Et pourquoi ne pas revoir les autorisations déjà émises?


Dans son règlement, la Ville de Gaspé permet d’ailleurs la location à courte durée dans les zones qui ne « possèdent pas de routes municipalisées et qui ne sont pas localisées à l’intérieur des périmètres urbains », fragilisant ainsi des personnes qui pourraient louer à l’année ce type d’hébergement. Comme mentionné dans le rapport du RCLALQ :


Les municipalités ont le pouvoir de réglementer les usages touristiques sur leur territoire pour ces catégories, en particulier les chalets ou les logements locatifs. Toutefois, une règle d’or générale est que « Réglementer n’est pas prohiber ». Les locataires sont très vulnérables dans ces situations, puisque les propriétaires qui détiennent une certification ont le droit d’évincer les locataires à la fin de leur bail pour changer l’affectation des logements en hébergement touristique.

Loin de sécuriser le droit au logement, cet amendement risque de fragiliser la situation de certaines personnes.


Favoriser le droit au logement avant le droit au gain financier

La location de courte durée amène des profits beaucoup plus élevés que la location de longue durée. L’appât du gain est réel et les mécanismes de location de courte durée rendent la dénonciation difficile, de même que l’application de toute réglementation. Par exemple, sur Airbnb, les adresses exactes ne sont pas publiques, permettant ainsi la location de courte durée à l’abri des regards.

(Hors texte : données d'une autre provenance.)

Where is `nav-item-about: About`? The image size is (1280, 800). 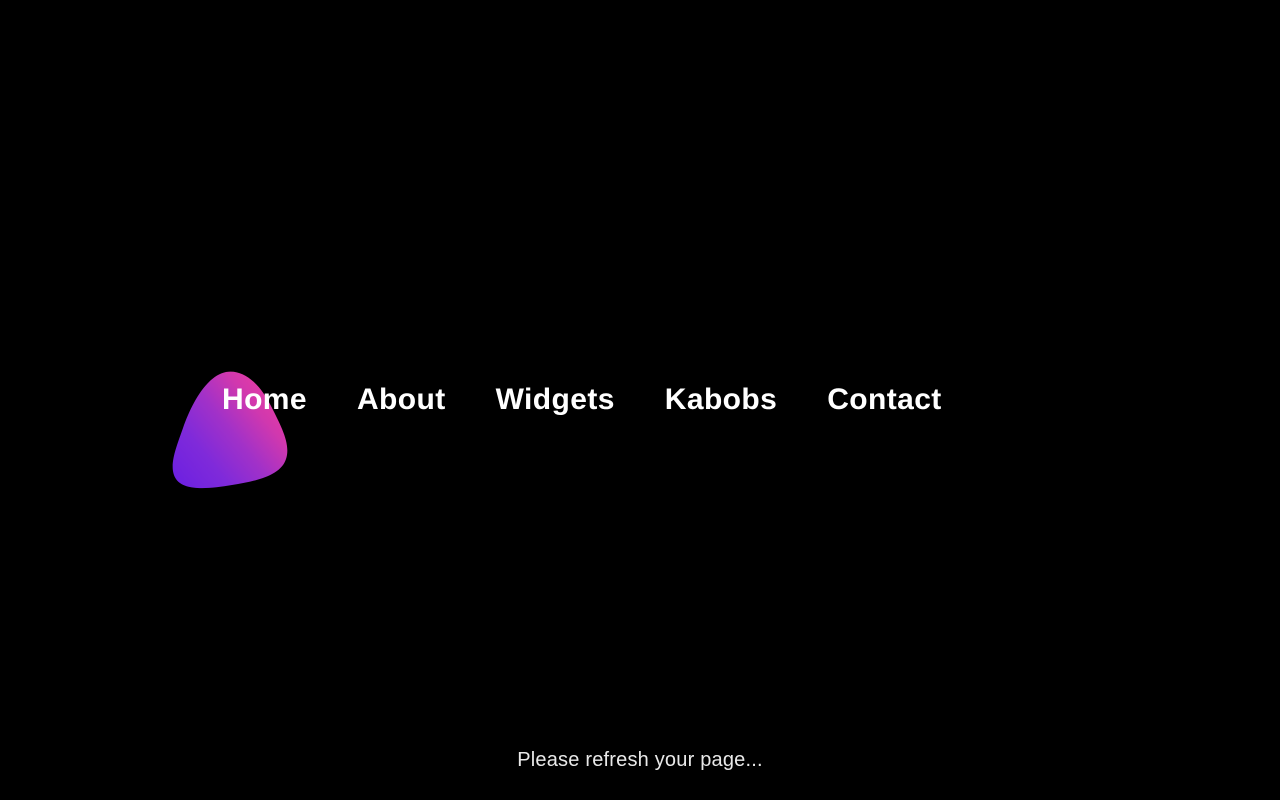
nav-item-about: About is located at coordinates (402, 400).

Mentionnons aussi le faible nombre d’inspections faites sur le terrain (autour de 10% du nombre de logements). D’ailleurs, les inspections reposent sur un processus de dénonciation, processus qui est inefficace. Le rapport du RCLALQ explique :


Certaines personnes refusent de dénoncer quiconque, pour quelque raison que ce soit; d’autres seulement pour des cas graves; pour la plupart, dénoncer son voisin n’est jamais porteur d’une bonne entente de voisinage. De plus, les régions éloignées des grands centres sont souvent tissées serrées, et les personnes habitant ces régions ne voudront pas porter le stigmate de la dénonciation, en particulier les personnes à faible revenu. En faisant porter sur les individus le point de départ du travail d’inspection de l’État, le tissu social est fragilisé plutôt que protégé.

Au regard de l’étude d’envergure réalisée par le RCLALQ, l’annonce d’une nouvelle réglementation par la Ville de Gaspé est un outil de plus à sa disposition, mais seule, cette mesure est insuffisante.